In the entries below, the word "computer" appears on some lines. Copy each of those lines.

Data supplied:
^^^^

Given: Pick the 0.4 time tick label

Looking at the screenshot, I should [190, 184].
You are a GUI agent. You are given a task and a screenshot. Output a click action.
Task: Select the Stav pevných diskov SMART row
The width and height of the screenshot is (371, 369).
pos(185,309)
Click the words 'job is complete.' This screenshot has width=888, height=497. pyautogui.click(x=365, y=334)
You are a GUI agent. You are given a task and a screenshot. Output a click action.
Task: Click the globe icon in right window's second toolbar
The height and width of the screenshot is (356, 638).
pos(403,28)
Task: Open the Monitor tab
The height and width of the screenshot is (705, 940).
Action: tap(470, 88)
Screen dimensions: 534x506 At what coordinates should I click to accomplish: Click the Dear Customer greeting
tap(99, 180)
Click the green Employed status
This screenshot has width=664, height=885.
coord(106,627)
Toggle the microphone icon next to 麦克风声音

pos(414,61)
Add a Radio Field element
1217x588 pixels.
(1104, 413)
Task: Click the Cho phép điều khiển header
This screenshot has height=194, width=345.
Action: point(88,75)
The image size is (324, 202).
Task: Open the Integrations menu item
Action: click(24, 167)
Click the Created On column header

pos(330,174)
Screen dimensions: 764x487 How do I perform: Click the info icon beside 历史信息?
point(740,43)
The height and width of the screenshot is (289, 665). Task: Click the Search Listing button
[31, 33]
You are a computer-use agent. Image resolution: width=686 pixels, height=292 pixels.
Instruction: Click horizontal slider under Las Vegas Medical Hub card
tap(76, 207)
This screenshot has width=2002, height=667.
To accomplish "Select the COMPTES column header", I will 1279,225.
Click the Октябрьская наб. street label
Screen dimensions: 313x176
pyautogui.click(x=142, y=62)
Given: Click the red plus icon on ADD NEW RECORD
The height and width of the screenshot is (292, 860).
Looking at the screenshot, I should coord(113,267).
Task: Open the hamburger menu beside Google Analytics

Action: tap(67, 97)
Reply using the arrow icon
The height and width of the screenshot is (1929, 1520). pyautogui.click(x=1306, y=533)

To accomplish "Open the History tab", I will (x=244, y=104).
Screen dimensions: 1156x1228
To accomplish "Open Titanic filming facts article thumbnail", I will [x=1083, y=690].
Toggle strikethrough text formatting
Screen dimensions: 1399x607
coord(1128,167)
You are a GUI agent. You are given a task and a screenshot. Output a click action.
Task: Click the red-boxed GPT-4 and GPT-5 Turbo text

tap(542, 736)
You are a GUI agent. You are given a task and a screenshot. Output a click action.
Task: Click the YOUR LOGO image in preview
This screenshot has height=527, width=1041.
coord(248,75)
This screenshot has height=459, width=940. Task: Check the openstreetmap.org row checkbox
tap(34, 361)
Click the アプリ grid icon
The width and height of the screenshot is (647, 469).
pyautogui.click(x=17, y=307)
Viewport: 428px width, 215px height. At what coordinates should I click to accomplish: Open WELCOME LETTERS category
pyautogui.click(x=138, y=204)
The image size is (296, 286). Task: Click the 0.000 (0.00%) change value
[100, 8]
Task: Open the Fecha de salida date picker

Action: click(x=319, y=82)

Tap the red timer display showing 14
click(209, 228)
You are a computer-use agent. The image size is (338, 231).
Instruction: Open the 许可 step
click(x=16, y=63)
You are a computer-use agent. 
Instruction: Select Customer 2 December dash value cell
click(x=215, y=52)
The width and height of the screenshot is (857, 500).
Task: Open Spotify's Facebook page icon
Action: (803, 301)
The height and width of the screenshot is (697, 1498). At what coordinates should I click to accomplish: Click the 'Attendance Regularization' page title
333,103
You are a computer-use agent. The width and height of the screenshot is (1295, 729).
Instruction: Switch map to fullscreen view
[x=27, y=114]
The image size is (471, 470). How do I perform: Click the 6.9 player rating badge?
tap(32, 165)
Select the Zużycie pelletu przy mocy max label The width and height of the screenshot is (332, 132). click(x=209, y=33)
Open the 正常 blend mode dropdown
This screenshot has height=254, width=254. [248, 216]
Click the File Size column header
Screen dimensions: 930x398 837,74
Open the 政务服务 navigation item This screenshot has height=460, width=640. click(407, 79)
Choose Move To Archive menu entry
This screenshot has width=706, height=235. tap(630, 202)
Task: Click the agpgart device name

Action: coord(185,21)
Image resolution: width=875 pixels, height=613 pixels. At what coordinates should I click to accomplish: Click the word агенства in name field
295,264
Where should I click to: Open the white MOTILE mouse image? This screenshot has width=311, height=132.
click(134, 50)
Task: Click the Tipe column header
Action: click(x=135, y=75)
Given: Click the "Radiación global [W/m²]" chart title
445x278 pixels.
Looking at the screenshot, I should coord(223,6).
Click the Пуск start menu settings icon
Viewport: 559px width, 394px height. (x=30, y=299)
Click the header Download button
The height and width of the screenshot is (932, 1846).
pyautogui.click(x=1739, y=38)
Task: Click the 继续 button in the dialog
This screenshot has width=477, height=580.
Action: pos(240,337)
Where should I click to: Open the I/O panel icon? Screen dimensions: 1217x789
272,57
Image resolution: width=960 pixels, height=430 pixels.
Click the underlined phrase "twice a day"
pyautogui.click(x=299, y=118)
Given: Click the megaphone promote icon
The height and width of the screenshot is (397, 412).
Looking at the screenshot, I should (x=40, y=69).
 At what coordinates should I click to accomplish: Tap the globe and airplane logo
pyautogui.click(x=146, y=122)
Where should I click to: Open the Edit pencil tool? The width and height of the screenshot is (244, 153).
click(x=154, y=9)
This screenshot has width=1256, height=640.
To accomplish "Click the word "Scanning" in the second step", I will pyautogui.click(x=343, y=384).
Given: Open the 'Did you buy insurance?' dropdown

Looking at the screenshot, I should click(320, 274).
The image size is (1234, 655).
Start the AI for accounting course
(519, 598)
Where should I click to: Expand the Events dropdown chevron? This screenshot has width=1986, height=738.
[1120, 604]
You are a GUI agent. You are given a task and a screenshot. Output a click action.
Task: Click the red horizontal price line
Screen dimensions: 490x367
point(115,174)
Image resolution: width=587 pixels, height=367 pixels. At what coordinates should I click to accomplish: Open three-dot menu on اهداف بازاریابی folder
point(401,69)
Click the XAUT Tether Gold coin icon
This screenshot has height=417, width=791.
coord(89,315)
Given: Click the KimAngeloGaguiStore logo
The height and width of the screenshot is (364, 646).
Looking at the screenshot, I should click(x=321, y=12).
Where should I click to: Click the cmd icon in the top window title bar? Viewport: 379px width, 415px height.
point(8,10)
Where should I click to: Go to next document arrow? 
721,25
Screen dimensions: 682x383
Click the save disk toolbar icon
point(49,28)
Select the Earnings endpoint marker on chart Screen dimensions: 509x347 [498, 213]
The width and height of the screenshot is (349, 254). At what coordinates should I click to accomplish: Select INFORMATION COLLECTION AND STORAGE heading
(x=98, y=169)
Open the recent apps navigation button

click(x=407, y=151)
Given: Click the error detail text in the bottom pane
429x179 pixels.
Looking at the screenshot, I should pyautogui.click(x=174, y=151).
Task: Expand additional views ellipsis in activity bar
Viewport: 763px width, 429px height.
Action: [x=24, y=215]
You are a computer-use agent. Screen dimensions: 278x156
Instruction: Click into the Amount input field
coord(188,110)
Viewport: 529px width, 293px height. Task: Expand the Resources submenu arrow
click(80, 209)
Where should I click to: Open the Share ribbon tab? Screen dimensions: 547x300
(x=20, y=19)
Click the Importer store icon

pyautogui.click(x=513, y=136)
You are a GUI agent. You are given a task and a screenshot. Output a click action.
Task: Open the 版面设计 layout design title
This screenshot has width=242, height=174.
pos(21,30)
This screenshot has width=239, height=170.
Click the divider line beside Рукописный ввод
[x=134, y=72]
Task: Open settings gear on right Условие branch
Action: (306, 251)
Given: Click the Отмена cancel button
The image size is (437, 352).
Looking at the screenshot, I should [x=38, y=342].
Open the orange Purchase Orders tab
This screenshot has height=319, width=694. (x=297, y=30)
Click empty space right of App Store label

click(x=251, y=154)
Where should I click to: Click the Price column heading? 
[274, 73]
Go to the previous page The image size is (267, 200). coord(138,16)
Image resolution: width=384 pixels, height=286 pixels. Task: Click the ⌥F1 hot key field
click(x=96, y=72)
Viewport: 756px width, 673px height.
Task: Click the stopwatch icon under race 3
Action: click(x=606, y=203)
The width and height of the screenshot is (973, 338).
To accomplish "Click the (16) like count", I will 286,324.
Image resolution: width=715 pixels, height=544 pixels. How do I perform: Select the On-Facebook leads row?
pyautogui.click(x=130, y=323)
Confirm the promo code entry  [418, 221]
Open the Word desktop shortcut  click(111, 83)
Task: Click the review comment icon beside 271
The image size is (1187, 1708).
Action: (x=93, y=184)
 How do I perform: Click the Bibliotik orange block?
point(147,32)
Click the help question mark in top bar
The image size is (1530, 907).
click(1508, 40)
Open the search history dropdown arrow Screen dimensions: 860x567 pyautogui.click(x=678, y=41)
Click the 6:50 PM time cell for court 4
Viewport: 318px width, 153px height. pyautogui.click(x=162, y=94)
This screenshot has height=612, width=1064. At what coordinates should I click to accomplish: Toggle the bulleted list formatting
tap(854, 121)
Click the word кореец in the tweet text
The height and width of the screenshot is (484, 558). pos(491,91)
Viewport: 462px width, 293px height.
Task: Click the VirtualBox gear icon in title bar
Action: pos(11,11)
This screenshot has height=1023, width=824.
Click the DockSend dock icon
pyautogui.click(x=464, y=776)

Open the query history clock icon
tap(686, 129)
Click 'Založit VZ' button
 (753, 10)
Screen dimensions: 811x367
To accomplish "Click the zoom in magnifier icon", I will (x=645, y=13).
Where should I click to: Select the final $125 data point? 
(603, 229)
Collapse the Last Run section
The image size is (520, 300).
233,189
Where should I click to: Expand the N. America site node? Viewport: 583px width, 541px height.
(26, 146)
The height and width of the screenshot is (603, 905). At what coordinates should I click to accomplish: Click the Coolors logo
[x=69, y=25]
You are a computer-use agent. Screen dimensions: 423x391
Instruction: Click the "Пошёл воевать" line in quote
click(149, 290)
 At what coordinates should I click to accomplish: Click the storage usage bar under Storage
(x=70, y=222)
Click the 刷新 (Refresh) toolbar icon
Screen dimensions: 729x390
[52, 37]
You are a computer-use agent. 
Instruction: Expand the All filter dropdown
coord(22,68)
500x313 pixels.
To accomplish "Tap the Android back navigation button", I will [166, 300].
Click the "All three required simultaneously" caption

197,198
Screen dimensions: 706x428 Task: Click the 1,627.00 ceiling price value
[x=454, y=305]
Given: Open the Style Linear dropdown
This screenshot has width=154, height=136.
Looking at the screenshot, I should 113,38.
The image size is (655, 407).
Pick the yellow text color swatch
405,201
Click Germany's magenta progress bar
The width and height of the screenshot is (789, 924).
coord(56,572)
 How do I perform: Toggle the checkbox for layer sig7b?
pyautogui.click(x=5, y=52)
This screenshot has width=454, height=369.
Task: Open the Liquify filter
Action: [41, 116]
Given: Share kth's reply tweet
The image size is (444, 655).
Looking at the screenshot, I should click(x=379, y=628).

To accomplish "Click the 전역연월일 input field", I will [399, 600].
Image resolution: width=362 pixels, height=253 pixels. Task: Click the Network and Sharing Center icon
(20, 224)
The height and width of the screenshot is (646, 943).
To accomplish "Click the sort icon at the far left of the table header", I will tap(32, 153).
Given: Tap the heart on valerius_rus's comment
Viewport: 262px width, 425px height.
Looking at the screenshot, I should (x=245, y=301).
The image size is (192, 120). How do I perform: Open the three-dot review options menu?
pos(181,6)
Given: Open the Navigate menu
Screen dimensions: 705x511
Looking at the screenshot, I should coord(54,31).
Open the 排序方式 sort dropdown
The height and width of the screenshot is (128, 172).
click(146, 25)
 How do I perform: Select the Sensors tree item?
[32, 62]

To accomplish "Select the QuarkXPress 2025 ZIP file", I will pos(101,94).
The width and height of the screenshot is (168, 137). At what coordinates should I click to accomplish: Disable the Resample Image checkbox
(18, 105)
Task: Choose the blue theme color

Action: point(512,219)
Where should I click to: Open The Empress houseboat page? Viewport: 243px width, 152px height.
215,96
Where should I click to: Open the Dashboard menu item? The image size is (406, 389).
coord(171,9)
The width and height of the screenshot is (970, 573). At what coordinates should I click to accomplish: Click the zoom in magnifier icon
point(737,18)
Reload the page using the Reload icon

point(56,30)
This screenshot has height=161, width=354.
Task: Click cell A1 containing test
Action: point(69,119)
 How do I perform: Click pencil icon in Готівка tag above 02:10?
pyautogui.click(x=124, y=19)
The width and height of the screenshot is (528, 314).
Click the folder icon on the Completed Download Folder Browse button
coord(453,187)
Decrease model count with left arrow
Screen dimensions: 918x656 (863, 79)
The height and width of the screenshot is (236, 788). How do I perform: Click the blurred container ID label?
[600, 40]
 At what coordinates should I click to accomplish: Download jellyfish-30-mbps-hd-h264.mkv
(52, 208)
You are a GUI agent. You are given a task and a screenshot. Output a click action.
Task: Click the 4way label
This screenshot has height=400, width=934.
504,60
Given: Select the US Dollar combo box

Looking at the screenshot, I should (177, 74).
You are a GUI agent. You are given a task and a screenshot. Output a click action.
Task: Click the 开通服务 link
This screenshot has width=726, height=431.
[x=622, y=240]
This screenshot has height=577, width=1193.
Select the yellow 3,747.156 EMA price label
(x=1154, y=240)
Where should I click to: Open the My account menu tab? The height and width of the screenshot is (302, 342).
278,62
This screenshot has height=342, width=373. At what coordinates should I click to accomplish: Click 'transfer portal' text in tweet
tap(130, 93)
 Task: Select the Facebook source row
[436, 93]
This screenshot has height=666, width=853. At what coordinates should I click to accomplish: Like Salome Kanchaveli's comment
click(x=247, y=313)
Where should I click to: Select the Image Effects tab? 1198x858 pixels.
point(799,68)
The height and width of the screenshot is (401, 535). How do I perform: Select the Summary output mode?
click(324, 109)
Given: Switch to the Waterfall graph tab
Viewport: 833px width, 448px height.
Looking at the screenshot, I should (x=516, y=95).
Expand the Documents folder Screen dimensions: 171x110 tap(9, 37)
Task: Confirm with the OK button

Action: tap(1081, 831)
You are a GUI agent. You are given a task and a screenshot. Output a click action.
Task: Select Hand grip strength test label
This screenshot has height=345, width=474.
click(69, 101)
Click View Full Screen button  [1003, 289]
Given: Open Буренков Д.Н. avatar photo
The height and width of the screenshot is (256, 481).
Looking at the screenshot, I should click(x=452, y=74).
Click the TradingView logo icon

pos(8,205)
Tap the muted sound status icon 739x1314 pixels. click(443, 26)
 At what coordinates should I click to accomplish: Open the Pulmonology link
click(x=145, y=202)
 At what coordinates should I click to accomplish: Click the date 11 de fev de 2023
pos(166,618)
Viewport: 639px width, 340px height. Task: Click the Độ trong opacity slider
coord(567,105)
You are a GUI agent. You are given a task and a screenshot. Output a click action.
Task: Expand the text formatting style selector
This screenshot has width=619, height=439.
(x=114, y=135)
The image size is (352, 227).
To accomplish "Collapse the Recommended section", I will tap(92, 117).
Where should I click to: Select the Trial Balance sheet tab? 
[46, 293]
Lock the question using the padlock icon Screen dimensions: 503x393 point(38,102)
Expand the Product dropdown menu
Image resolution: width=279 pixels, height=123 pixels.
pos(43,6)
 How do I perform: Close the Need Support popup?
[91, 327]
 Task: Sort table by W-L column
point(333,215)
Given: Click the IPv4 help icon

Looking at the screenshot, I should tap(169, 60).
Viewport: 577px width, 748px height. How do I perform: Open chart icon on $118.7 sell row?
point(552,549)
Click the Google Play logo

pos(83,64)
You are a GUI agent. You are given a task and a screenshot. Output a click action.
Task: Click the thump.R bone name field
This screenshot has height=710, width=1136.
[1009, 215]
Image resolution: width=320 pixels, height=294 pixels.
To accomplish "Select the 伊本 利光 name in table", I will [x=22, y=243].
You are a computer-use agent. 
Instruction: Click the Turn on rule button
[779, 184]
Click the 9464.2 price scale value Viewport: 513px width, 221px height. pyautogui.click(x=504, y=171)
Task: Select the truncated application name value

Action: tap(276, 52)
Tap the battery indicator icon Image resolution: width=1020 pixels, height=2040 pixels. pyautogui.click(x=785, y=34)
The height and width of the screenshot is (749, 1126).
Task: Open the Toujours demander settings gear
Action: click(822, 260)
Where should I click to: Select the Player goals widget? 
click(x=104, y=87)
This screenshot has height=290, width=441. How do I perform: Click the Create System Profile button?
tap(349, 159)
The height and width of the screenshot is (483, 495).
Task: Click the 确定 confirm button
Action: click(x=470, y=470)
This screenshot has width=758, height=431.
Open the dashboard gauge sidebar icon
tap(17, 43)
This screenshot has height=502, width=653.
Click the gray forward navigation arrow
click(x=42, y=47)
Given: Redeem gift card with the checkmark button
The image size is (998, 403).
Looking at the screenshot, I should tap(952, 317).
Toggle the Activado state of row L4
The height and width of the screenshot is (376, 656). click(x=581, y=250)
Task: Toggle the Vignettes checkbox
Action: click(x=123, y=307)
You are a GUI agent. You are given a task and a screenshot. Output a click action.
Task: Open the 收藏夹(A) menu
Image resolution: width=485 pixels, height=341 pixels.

^^^^

Task result:
You are a computer-use agent. Image resolution: width=686 pixels, height=292 pixels.
You are a computer-use agent. The image size is (338, 231).
You are a computer-use agent. 
You are a computer-use agent. The width and height of the screenshot is (1295, 729).
You are a computer-use agent. Screen dimensions: 278x156
You are a computer-use agent. Screen dimensions: 423x391
You are a computer-use agent. 
You are a computer-use agent. 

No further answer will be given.